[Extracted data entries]
● ● ●

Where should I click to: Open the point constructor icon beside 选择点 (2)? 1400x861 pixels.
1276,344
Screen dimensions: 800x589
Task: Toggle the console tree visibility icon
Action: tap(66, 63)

● ● ●

▶ Exercise description: Locate each line in the records above that contains the string "icon", and copy those lines.

▶ The reply:
Where should I click to: Open the point constructor icon beside 选择点 (2)? 1400x861 pixels.
Task: Toggle the console tree visibility icon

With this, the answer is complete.